= Exercise =
Look through the entries below for the string "will", and copy each line where it is found.

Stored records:

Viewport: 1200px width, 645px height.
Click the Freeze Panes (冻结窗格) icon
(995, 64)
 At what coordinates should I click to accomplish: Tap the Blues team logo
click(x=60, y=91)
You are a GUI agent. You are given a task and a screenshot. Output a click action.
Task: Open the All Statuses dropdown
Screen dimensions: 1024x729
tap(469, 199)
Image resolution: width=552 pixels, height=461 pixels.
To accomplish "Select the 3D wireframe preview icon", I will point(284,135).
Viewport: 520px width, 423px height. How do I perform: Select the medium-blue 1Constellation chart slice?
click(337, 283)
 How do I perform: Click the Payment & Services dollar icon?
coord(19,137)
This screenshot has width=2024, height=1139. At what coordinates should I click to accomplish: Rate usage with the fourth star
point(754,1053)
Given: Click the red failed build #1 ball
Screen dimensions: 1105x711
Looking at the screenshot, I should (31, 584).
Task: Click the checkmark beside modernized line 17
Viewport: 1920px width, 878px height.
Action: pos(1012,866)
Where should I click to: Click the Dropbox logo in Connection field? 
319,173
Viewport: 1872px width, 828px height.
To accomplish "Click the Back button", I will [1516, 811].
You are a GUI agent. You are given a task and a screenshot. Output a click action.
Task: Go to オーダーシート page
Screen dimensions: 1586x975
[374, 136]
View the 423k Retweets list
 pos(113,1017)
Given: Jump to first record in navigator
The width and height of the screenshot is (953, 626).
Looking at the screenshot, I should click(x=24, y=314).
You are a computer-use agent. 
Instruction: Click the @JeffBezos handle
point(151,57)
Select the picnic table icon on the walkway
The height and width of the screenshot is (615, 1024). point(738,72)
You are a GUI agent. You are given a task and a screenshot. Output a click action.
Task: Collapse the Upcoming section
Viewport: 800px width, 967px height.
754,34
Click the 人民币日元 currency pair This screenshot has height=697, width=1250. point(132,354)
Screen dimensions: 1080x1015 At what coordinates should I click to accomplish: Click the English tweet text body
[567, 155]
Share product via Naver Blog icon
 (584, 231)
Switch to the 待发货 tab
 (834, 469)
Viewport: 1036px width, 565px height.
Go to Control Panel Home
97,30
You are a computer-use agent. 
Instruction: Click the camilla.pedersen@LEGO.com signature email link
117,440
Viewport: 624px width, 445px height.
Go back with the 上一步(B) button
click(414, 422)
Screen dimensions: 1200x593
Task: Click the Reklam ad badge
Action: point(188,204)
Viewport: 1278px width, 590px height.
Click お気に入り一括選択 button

= Response area =
To accomplish "Select the 3D wireframe preview icon", I will point(284,135).
To accomplish "Click the Back button", I will [1516, 811].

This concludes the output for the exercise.